▶ [TO DO] Put the material below into a JSON list of strings, with each line as its own string and blank lines omitted.

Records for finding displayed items

········

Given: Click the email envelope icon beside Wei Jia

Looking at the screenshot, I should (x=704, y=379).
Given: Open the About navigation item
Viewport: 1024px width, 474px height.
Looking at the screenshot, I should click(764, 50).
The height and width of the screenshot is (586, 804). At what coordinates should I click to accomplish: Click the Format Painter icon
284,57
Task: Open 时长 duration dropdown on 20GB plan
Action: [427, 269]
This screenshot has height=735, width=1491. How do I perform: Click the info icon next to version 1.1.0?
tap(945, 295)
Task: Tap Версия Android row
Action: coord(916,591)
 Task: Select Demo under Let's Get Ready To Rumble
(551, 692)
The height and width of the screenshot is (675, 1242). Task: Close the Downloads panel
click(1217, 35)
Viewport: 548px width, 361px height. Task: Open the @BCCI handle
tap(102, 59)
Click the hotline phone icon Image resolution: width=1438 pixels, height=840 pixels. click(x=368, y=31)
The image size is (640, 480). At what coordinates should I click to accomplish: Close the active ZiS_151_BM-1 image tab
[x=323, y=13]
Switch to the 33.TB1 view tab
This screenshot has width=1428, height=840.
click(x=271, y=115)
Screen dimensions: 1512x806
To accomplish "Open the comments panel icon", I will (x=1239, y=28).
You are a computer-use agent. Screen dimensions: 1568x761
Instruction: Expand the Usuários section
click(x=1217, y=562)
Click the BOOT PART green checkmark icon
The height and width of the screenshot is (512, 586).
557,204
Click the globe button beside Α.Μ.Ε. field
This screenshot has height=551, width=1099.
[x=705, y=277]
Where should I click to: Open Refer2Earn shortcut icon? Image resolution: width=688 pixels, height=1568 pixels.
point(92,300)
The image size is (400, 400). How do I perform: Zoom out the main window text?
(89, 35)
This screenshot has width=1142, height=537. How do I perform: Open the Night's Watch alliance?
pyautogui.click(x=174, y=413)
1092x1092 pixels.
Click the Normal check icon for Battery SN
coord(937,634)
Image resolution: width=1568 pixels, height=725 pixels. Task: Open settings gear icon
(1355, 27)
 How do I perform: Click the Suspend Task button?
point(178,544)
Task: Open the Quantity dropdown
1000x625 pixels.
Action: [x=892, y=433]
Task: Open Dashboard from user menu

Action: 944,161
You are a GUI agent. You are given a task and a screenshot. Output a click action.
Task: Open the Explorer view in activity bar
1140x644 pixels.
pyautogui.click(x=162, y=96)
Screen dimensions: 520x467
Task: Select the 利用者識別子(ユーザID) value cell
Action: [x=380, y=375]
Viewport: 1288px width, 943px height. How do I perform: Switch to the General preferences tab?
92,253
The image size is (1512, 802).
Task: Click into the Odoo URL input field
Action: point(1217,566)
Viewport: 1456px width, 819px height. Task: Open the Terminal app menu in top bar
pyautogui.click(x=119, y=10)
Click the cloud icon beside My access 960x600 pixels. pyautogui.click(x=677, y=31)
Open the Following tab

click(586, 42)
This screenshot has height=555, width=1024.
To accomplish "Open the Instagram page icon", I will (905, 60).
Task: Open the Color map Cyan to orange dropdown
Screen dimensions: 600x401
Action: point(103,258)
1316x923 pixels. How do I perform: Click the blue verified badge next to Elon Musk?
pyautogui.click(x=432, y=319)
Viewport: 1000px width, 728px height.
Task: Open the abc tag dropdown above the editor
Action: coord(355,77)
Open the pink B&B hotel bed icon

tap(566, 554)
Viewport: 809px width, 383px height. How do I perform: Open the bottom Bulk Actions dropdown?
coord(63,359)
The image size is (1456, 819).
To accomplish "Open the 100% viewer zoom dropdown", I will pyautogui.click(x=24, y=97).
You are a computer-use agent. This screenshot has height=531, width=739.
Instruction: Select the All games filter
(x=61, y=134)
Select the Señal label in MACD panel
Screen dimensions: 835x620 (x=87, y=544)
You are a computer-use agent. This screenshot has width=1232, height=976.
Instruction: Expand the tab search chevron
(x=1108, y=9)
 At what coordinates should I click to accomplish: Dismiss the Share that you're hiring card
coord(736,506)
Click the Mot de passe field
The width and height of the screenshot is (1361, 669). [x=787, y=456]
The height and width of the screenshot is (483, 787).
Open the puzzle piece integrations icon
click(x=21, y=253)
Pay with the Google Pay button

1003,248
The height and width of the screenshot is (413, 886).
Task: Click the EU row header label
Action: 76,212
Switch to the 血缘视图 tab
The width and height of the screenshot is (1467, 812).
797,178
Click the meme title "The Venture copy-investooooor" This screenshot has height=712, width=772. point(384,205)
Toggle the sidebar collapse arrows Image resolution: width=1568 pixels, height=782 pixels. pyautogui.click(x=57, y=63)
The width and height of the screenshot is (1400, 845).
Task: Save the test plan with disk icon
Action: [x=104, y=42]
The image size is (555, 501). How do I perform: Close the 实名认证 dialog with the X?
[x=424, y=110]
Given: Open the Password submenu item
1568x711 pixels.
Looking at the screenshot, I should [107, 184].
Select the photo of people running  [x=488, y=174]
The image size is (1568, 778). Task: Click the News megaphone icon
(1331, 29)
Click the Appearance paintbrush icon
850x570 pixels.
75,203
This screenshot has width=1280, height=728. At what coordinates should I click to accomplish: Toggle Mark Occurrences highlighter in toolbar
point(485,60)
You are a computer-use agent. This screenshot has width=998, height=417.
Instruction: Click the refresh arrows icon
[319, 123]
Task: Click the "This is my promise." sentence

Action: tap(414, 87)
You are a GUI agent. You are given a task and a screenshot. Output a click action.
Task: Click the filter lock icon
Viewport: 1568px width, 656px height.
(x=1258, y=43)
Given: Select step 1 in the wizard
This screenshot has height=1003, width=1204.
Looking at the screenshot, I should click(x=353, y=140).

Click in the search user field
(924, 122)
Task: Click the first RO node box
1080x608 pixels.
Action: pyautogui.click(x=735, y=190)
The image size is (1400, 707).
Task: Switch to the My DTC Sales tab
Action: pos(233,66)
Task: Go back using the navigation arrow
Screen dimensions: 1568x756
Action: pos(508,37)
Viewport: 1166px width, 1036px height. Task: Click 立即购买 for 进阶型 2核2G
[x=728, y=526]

········

▶ [EXPECTED ANSWER]
[
  "Given: Click the email envelope icon beside Wei Jia",
  "Looking at the screenshot, I should (x=704, y=379).",
  "Given: Open the About navigation item",
  "Viewport: 1024px width, 474px height.",
  "Looking at the screenshot, I should click(764, 50).",
  "The height and width of the screenshot is (586, 804). At what coordinates should I click to accomplish: Click the Format Painter icon",
  "284,57",
  "Task: Open 时长 duration dropdown on 20GB plan",
  "Action: [427, 269]",
  "This screenshot has height=735, width=1491. How do I perform: Click the info icon next to version 1.1.0?",
  "tap(945, 295)",
  "Task: Tap Версия Android row",
  "Action: coord(916,591)",
  " Task: Select Demo under Let's Get Ready To Rumble",
  "(551, 692)",
  "The height and width of the screenshot is (675, 1242). Task: Close the Downloads panel",
  "click(1217, 35)",
  "Viewport: 548px width, 361px height. Task: Open the @BCCI handle",
  "tap(102, 59)",
  "Click the hotline phone icon Image resolution: width=1438 pixels, height=840 pixels. click(x=368, y=31)",
  "The image size is (640, 480). At what coordinates should I click to accomplish: Close the active ZiS_151_BM-1 image tab",
  "[x=323, y=13]",
  "Switch to the 33.TB1 view tab",
  "This screenshot has width=1428, height=840.",
  "click(x=271, y=115)",
  "Screen dimensions: 1512x806",
  "To accomplish \"Open the comments panel icon\", I will (x=1239, y=28).",
  "You are a computer-use agent. Screen dimensions: 1568x761",
  "Instruction: Expand the Usuários section",
  "click(x=1217, y=562)",
  "Click the BOOT PART green checkmark icon",
  "The height and width of the screenshot is (512, 586).",
  "557,204",
  "Click the globe button beside Α.Μ.Ε. field",
  "This screenshot has height=551, width=1099.",
  "[x=705, y=277]",
  "Where should I click to: Open Refer2Earn shortcut icon? Image resolution: width=688 pixels, height=1568 pixels.",
  "point(92,300)",
  "The image size is (400, 400). How do I perform: Zoom out the main window text?",
  "(89, 35)",
  "This screenshot has width=1142, height=537. How do I perform: Open the Night's Watch alliance?",
  "pyautogui.click(x=174, y=413)",
  "1092x1092 pixels.",
  "Click the Normal check icon for Battery SN",
  "coord(937,634)",
  "Image resolution: width=1568 pixels, height=725 pixels. Task: Open settings gear icon",
  "(1355, 27)",
  " How do I perform: Click the Suspend Task button?",
  "point(178,544)",
  "Task: Open the Quantity dropdown",
  "1000x625 pixels.",
  "Action: [x=892, y=433]",
  "Task: Open Dashboard from user menu",
  "Action: 944,161",
  "You are a GUI agent. You are given a task and a screenshot. Output a click action.",
  "Task: Open the Explorer view in activity bar",
  "1140x644 pixels.",
  "pyautogui.click(x=162, y=96)",
  "Screen dimensions: 520x467",
  "Task: Select the 利用者識別子(ユーザID) value cell",
  "Action: [x=380, y=375]",
  "Viewport: 1288px width, 943px height. How do I perform: Switch to the General preferences tab?",
  "92,253",
  "The image size is (1512, 802).",
  "Task: Click into the Odoo URL input field",
  "Action: point(1217,566)",
  "Viewport: 1456px width, 819px height. Task: Open the Terminal app menu in top bar",
  "pyautogui.click(x=119, y=10)",
  "Click the cloud icon beside My access 960x600 pixels. pyautogui.click(x=677, y=31)",
  "Open the Following tab",
  "click(586, 42)",
  "This screenshot has height=555, width=1024.",
  "To accomplish \"Open the Instagram page icon\", I will (905, 60).",
  "Task: Open the Color map Cyan to orange dropdown",
  "Screen dimensions: 600x401",
  "Action: point(103,258)",
  "1316x923 pixels. How do I perform: Click the blue verified badge next to Elon Musk?",
  "pyautogui.click(x=432, y=319)",
  "Viewport: 1000px width, 728px height.",
  "Task: Open the abc tag dropdown above the editor",
  "Action: coord(355,77)",
  "Open the pink B&B hotel bed icon",
  "tap(566, 554)",
  "Viewport: 809px width, 383px height. How do I perform: Open the bottom Bulk Actions dropdown?",
  "coord(63,359)",
  "The image size is (1456, 819).",
  "To accomplish \"Open the 100% viewer zoom dropdown\", I will pyautogui.click(x=24, y=97).",
  "You are a computer-use agent. This screenshot has height=531, width=739.",
  "Instruction: Select the All games filter",
  "(x=61, y=134)",
  "Select the Señal label in MACD panel",
  "Screen dimensions: 835x620 (x=87, y=544)",
  "You are a computer-use agent. This screenshot has width=1232, height=976.",
  "Instruction: Expand the tab search chevron",
  "(x=1108, y=9)",
  " At what coordinates should I click to accomplish: Dismiss the Share that you're hiring card",
  "coord(736,506)",
  "Click the Mot de passe field",
  "The width and height of the screenshot is (1361, 669). [x=787, y=456]",
  "The height and width of the screenshot is (483, 787).",
  "Open the puzzle piece integrations icon",
  "click(x=21, y=253)",
  "Pay with the Google Pay button",
  "1003,248",
  "The height and width of the screenshot is (413, 886).",
  "Task: Click the EU row header label",
  "Action: 76,212",
  "Switch to the 血缘视图 tab",
  "The width and height of the screenshot is (1467, 812).",
  "797,178",
  "Click the meme title \"The Venture copy-investooooor\" This screenshot has height=712, width=772. point(384,205)",
  "Toggle the sidebar collapse arrows Image resolution: width=1568 pixels, height=782 pixels. pyautogui.click(x=57, y=63)",
  "The width and height of the screenshot is (1400, 845).",
  "Task: Save the test plan with disk icon",
  "Action: [x=104, y=42]",
  "The image size is (555, 501). How do I perform: Close the 实名认证 dialog with the X?",
  "[x=424, y=110]",
  "Given: Open the Password submenu item",
  "1568x711 pixels.",
  "Looking at the screenshot, I should [107, 184].",
  "Select the photo of people running  [x=488, y=174]",
  "The image size is (1568, 778). Task: Click the News megaphone icon",
  "(1331, 29)",
  "Click the Appearance paintbrush icon",
  "850x570 pixels.",
  "75,203",
  "This screenshot has width=1280, height=728. At what coordinates should I click to accomplish: Toggle Mark Occurrences highlighter in toolbar",
  "point(485,60)",
  "You are a computer-use agent. This screenshot has width=998, height=417.",
  "Instruction: Click the refresh arrows icon",
  "[319, 123]",
  "Task: Click the \"This is my promise.\" sentence",
  "Action: tap(414, 87)",
  "You are a GUI agent. You are given a task and a screenshot. Output a click action.",
  "Task: Click the filter lock icon",
  "Viewport: 1568px width, 656px height.",
  "(x=1258, y=43)",
  "Given: Select step 1 in the wizard",
  "This screenshot has height=1003, width=1204.",
  "Looking at the screenshot, I should click(x=353, y=140).",
  "Click in the search user field",
  "(924, 122)",
  "Task: Click the first RO node box",
  "1080x608 pixels.",
  "Action: pyautogui.click(x=735, y=190)",
  "The image size is (1400, 707).",
  "Task: Switch to the My DTC Sales tab",
  "Action: pos(233,66)",
  "Task: Go back using the navigation arrow",
  "Screen dimensions: 1568x756",
  "Action: pos(508,37)",
  "Viewport: 1166px width, 1036px height. Task: Click 立即购买 for 进阶型 2核2G",
  "[x=728, y=526]"
]